A. Congratulations on being given a role with increased responsibilities. This obviously shows that the organization believes you are capable and can fill in for someone with different and more senior responsibilities than you had. Because this is the work of your past manager, you have been elevated in the organization. Often the opposite happens, which is a manager loses a person and becomes responsible for their duties while a new search is happening. In that situation, the person is typically not given additional compensation. In your situation, by being elevated into the role, recognition is due to you as well as an increase in your pay, especially if this is for a prolonged period.

Prior to your accepting this role, I wonder if there was a conversation where you were asked about taking on these additional responsibilities. At that time, you had the opportunity to say, “I'm flattered and honored that you'd see me as competent to take on additional responsibilities. Tell me a little bit about the timetable you have in mind, whether I am going to be considered a candidate for the position, and the additional compensation you have in mind for taking on this additional work”.  It sounds like you've missed that window, but all is not lost. You can absolutely go back to your manager and say, "I've been in this role for X number of days or weeks or months, and I believe I'm doing a very good job. Hopefully you believe that as well. I’d like to discuss additional compensation for the work that I’ve been doing since we didn’t discuss this when I first took on these responsibilities.  I’d also like to discuss my candidacy for moving out of the acting role and into a permanent promotion.”
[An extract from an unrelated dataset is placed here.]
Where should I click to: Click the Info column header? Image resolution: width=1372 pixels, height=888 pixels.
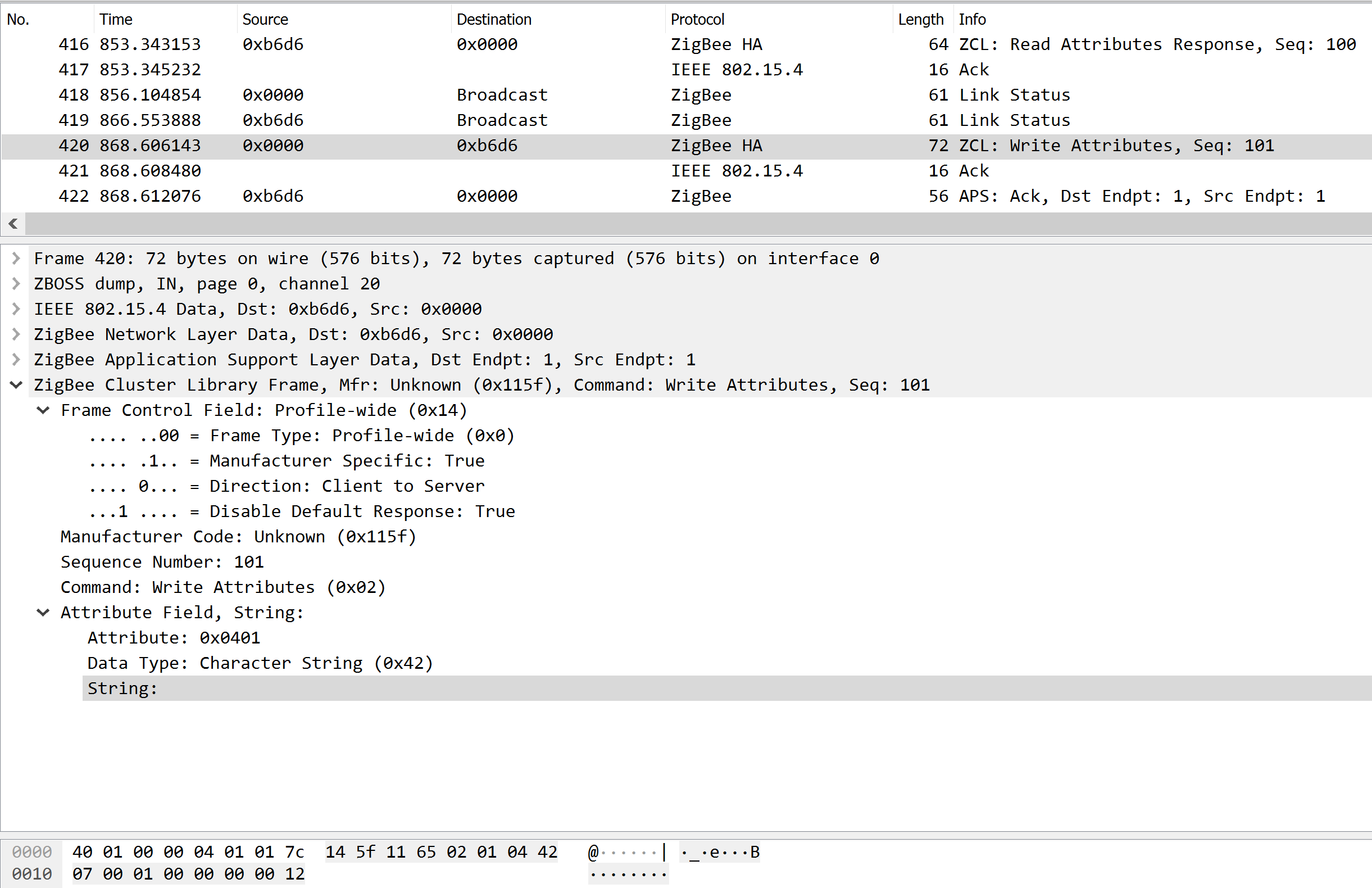(x=972, y=19)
If you aren’t a candidate for the role, then ask about the development that might make you a candidate in the future AND compensation from when you took on the responsibilities until you leave them behind and return to your previous role. These are all reasonable conversations that people are typically very uncomfortable having. Compensation continues to be one of the most challenging conversations people have when interviewing for a job and on the job. The more you practice, the more you develop a tolerance for the discomfort. You also see that more often than not you do have something to gain.  Take the time to research industry standards and salary ranges not only for your current role, but also for the managerial position you're temporarily filling.
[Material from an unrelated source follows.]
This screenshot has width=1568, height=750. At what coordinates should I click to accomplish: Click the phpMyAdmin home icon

Now is not the time to be passive. If management hasn't made any indication of the next steps in the process, arrange the meeting with your manager and with HR. This is a great time to compile a list of the accomplishments made  while in this role and how these have positively impacted the organization. This list should include all the tasks, projects, and results you have achieved in your acting manager role. This is also your best opportunity to make a case for a salary increase and official title change based on your performance and added responsibilities. I encourage you to decide whether you really want compensation or appreciation, and I encourage you to go for the compensation first.